:: EXTRAIT RETENU ::

Cette décentralisation de la production normative ne va pourtant pas de soi dans notre république jacobine où l’on considère que de « lui-même le peuple veut toujours le bien, mais de lui-même il ne le voit pas toujours. […] Voilà d’où naît la nécessité d’un Législateur37 ». Ce postulat, dans notre Ve République, aboutit à démocratie représentative poussée à son paroxysme, si bien que le référendum – exemple topique de la démocratie participative – a pour étymologie la locution latine de « ad referendum »38 c’est-à-dire ratifier la décision politique, prendre acte. Le référendum ne serait donc pas tant une forme de démocratie participative mais une modalité de la démocratie représentative. Pourtant, du fait de la gouvernancisation de la production normative, différents acteurs sont aujourd’hui associés à cette production normative. Les lois Grenelle39 en sont le meilleur exemple – réunissant les cinq principales parties de notre contrat social : l’État, les collectivités territoriales, les associations environnementales ainsi que des représentants des salariés et des employeurs. Pour ce qui est de l’objectif de protection de l’environnement, cette gouvernancisation a deux traductions juridiques : l’une dans le cadre de la démocratie environnementale et l’autre dans le cadre de la RSE.
La première traduction juridique, la démocratie environnementale découle des droits d’information et de participation consacrés par l’article 7 de la Charte de l’environnement40.

:: CONSIGNES DE L'EXERCICE ::
1. D'après le passage sur la production normative, de quelle locution latine le mot « référendum » tire-t-il son étymologie ?
2. Expliquez, en vous appuyant sur le passage sur la production normative, pourquoi le référendum y est présenté comme une modalité de la démocratie représentative plutôt que comme une forme de démocratie participative.
3. Rédigez la suite du passage sur la production normative, en reprenant après sa dernière phrase.

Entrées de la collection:
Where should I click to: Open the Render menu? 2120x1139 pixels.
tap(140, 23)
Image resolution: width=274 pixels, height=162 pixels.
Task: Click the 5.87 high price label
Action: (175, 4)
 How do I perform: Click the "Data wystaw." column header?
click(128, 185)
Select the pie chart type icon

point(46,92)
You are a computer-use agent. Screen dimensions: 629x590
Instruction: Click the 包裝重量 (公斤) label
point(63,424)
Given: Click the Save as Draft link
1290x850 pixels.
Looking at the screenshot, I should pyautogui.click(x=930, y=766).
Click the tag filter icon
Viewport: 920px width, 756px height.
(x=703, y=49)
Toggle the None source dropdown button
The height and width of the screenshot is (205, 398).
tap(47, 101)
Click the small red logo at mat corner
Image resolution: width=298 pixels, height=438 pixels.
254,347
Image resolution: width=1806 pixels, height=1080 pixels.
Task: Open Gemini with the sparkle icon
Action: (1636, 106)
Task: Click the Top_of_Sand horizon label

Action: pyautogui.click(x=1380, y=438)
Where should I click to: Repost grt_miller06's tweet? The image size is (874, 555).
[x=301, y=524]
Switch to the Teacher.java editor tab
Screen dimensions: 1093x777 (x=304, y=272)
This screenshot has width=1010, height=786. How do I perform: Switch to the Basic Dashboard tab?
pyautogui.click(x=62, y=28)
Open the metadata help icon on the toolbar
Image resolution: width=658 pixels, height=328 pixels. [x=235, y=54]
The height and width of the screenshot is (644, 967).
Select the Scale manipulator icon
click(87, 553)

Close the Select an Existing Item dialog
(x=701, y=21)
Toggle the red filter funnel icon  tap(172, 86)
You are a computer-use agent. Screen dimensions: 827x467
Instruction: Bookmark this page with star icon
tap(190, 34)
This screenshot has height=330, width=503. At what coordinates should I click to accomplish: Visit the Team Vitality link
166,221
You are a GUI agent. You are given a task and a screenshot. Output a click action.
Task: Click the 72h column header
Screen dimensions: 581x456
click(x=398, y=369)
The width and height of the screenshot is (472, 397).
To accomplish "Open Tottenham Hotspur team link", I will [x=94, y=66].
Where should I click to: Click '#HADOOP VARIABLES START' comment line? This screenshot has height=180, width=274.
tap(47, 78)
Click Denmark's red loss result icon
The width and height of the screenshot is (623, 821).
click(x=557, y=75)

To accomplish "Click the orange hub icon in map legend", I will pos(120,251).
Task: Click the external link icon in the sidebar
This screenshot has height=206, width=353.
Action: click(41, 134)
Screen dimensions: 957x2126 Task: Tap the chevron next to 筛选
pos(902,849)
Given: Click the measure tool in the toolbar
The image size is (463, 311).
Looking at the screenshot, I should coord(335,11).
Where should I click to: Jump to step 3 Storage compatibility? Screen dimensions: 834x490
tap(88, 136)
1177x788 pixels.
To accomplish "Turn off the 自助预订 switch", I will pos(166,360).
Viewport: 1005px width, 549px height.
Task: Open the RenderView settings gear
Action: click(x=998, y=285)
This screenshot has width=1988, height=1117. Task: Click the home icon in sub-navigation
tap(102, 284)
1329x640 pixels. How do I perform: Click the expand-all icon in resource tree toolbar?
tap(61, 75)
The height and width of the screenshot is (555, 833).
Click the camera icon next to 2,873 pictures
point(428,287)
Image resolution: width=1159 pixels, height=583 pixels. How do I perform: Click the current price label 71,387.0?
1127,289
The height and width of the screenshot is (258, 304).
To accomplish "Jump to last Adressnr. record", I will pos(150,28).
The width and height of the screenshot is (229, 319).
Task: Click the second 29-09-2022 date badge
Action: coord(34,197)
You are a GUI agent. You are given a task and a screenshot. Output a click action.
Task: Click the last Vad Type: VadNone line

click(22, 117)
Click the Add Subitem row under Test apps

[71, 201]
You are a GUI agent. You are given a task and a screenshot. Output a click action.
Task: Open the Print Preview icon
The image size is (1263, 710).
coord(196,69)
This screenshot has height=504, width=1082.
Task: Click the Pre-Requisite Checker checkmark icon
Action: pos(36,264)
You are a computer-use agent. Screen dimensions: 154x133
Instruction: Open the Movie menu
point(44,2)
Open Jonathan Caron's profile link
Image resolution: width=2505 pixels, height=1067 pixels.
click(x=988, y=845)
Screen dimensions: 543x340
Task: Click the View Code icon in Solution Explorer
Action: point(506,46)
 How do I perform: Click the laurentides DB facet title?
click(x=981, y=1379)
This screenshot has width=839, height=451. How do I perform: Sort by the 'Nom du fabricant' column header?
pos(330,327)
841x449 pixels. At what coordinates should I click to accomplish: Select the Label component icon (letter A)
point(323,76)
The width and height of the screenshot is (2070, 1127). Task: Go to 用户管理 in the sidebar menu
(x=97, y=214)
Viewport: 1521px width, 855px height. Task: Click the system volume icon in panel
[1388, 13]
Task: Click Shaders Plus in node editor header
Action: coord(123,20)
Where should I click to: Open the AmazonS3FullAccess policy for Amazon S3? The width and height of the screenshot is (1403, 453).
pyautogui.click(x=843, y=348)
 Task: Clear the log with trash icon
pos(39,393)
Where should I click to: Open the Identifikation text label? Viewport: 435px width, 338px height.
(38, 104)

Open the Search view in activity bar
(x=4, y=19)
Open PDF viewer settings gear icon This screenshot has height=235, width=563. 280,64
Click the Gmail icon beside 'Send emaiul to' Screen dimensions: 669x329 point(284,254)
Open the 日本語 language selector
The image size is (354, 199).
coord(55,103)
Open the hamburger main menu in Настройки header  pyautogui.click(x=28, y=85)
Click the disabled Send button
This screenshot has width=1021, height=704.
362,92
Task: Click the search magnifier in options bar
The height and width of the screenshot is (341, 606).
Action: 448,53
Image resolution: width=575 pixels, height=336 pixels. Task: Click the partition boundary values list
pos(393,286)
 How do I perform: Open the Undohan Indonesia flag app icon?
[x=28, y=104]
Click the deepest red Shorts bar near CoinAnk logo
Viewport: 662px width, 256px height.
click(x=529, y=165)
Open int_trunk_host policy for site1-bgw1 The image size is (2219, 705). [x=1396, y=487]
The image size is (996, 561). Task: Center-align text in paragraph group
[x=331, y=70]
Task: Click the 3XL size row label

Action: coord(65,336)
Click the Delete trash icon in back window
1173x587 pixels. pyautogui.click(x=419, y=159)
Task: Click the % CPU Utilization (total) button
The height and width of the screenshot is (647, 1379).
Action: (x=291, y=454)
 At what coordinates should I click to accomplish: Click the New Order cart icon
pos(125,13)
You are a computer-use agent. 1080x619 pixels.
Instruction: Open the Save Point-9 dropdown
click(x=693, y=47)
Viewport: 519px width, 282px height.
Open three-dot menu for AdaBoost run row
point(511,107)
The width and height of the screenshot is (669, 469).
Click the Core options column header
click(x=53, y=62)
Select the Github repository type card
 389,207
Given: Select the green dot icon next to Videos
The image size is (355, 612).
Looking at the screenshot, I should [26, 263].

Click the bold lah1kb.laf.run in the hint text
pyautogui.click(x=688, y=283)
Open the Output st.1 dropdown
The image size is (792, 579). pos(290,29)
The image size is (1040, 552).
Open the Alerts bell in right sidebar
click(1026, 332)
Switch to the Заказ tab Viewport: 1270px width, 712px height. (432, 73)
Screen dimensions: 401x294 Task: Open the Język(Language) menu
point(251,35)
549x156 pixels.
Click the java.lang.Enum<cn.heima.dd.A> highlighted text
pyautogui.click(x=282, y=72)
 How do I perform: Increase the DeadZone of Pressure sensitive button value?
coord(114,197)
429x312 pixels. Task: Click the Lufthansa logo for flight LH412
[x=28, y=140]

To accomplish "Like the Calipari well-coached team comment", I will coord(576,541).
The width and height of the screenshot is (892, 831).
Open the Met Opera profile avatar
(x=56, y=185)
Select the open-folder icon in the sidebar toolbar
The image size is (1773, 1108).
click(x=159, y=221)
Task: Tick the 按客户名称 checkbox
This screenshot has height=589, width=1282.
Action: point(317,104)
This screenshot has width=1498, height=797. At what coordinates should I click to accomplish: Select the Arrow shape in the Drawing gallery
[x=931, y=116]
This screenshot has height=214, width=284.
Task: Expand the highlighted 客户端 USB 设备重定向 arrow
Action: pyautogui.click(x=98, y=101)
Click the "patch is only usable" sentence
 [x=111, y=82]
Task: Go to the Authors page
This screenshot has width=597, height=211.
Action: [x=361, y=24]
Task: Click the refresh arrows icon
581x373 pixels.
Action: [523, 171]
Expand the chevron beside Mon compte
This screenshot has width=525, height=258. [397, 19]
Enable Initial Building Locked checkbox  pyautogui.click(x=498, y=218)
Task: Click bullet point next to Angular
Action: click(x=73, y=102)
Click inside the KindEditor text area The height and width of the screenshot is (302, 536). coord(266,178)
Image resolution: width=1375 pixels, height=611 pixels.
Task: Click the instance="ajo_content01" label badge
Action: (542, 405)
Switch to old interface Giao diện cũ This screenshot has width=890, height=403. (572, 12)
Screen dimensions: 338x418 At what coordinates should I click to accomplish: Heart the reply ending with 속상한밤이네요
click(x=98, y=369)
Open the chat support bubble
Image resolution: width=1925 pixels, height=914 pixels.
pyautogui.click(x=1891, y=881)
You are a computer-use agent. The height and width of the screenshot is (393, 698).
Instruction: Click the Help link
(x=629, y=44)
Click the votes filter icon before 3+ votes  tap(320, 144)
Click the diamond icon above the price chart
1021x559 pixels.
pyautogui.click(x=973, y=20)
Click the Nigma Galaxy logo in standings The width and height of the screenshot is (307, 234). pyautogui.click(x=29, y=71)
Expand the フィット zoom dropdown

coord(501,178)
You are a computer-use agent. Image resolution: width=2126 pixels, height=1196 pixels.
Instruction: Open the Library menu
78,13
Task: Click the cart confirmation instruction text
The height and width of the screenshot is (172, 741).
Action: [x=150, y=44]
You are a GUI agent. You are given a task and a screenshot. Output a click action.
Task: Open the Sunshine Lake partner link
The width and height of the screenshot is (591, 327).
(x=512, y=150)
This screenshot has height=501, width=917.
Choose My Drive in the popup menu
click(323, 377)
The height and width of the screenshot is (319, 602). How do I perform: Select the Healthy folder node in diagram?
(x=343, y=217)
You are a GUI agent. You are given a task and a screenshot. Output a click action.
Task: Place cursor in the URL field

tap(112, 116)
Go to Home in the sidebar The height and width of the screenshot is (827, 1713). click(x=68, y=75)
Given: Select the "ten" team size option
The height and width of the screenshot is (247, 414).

:: LISTE DES RÉPONSES ::
1. Il vient de la locution latine « ad referendum ».

2. Le mot « référendum » vient de la locution latine « ad referendum », qui signifie ratifier la décision politique, en prendre acte. Le peuple se borne donc à ratifier une décision déjà prise, ce qui rattache le référendum à la démocratie représentative.

3.
Pour ce qui est de la seconde traduction juridique, dans le cadre de la RSE, l’on parle plus volontiers d’une obligation d’information qui apparaît comme la seule intéressante à étudier (le droit de participation étant cantonné à de rares expérimentations). L’efficience de l’obligation d’information a pour mythe fondateur l’arrêt Kasky contre Nike de la Cour suprême de Californie de 200241, qui « utilisant une disposition de la loi californienne sur les usages honnêtes en matière commerciale, a condamné Nike pour publicité mensongère parce que l’entreprise n’avait pas respecté les clauses de son propre code de conduite42 ». En France, l’efficience des obligations légales d’information des entreprises date de la loi NRE de 200143, avec un reporting renforcé en matière sociale et environnementale par la loi Grenelle II44.
Cette diversité des sources de production de la norme, par les citoyens dans leur individualité et par les opérateurs économiques, constitue un terreau fécond pour la démocratie délibérative en ce sens que la « raison d’être de la participation est de parvenir à une décision légitime et la meilleure possible45 », la « mise en réseau des instances participative [étant] donc encouragée46 ».
Encore faut-il déterminer les modalités d’application de cette participation, notamment quant à sa temporalité.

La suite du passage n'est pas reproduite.